Problem details: Copy out exactly the lines from the one with "Given: Click the Pocket service icon" through the last line of the listing below, both included, but none of the pictures.

Task data:
══════════════════════════════

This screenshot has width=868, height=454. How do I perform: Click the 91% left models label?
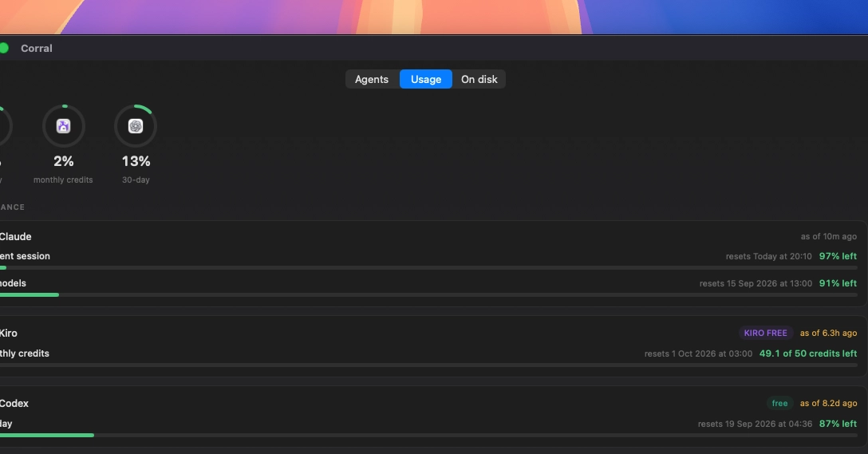click(x=838, y=283)
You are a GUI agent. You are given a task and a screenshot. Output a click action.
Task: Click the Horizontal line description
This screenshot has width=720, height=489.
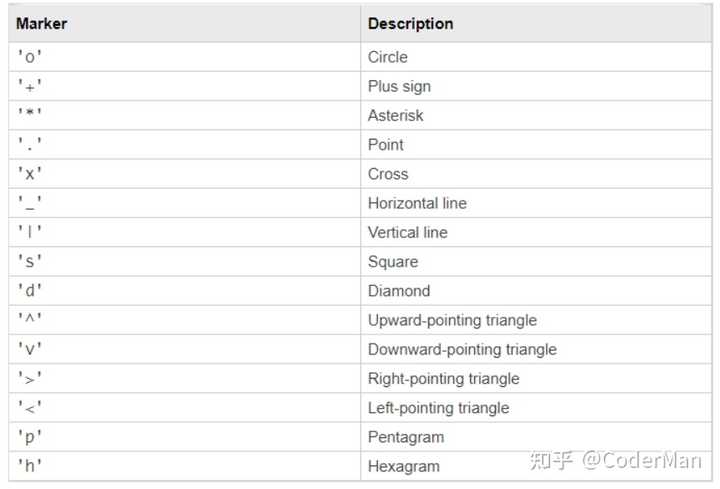tap(417, 203)
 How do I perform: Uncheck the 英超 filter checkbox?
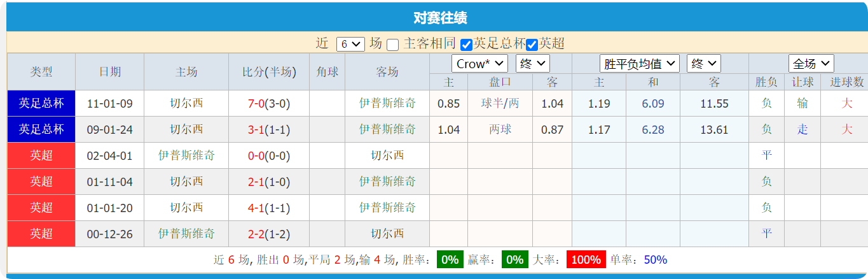pos(532,45)
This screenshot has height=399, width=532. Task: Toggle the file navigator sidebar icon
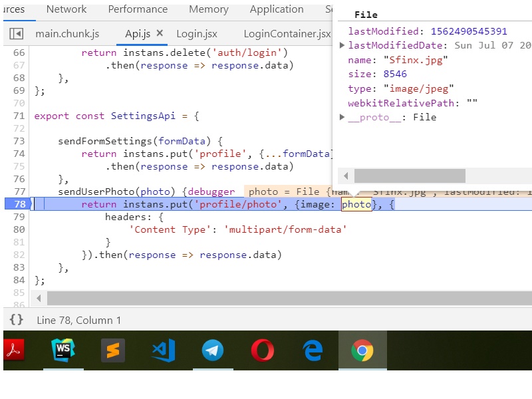coord(17,34)
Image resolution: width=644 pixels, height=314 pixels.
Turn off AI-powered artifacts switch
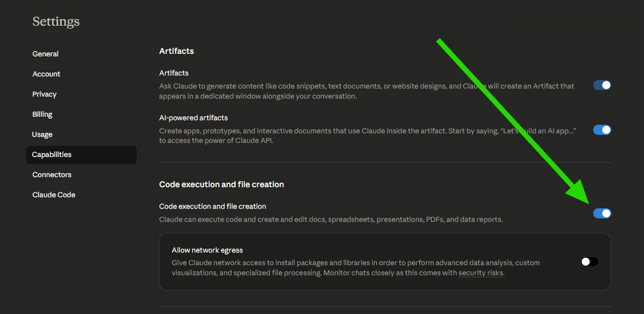tap(602, 130)

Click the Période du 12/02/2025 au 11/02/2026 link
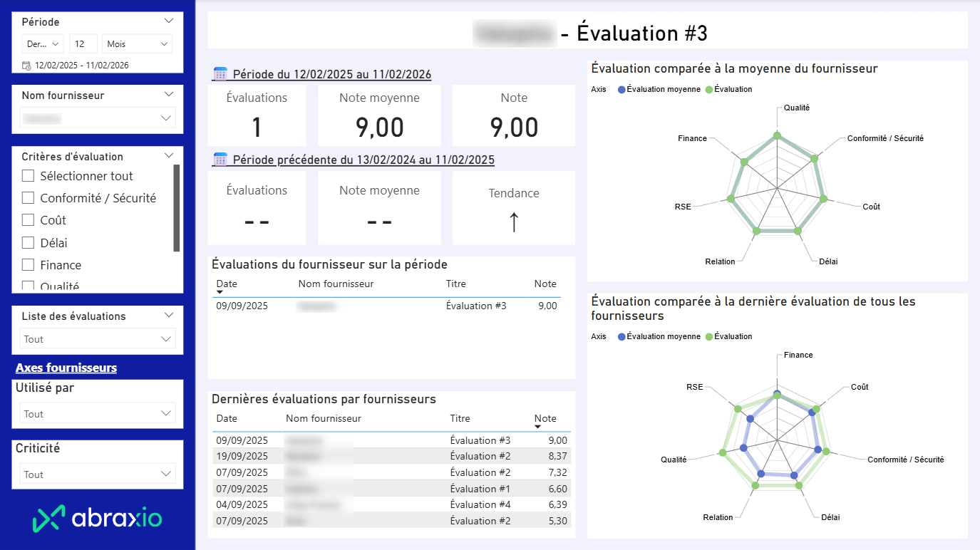331,75
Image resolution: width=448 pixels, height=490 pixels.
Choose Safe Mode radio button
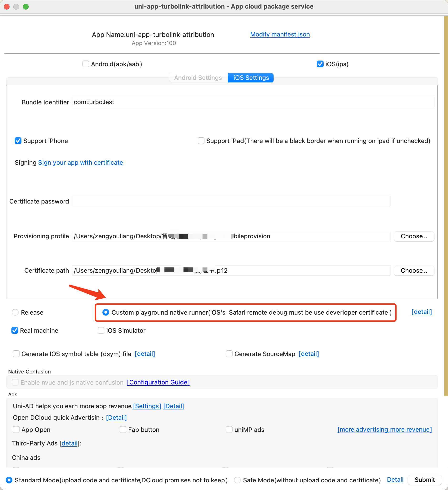click(x=237, y=480)
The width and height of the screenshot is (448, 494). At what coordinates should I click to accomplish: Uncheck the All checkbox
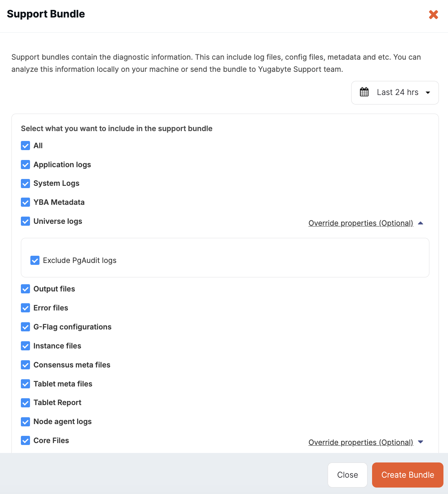point(25,146)
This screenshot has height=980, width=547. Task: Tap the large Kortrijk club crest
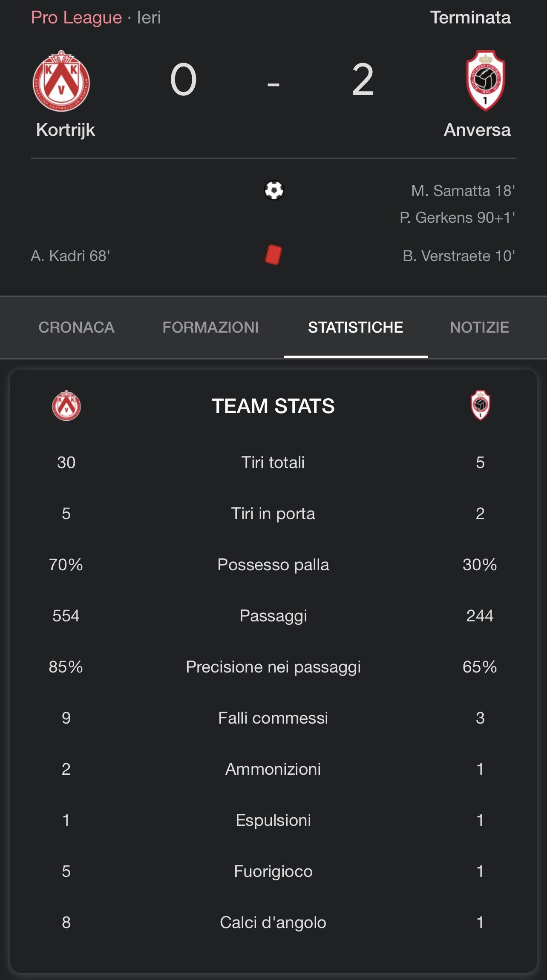(61, 81)
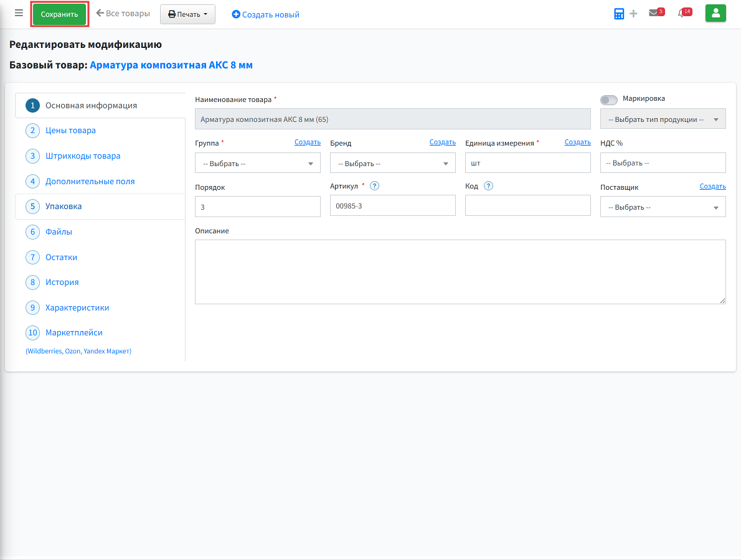Open the hamburger menu icon
Screen dimensions: 741x560
pos(19,13)
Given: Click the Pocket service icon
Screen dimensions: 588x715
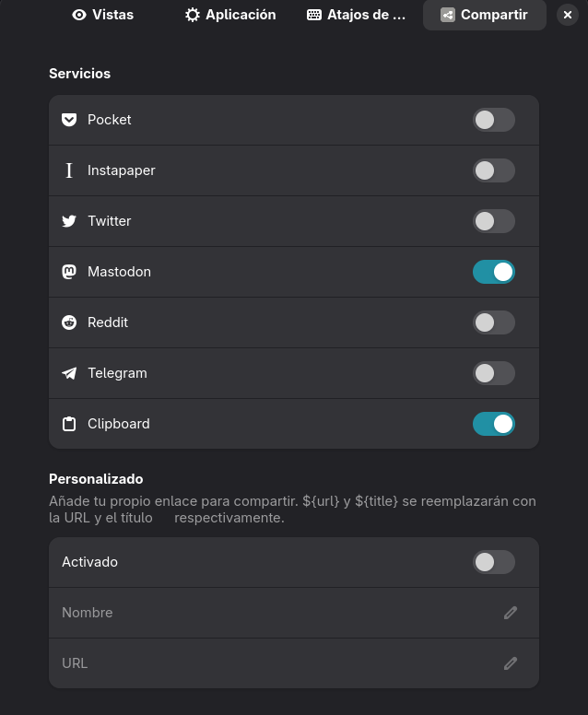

══════════════════════════════

Answer for the task:
Given: Click the Pocket service icon
Screen dimensions: 588x715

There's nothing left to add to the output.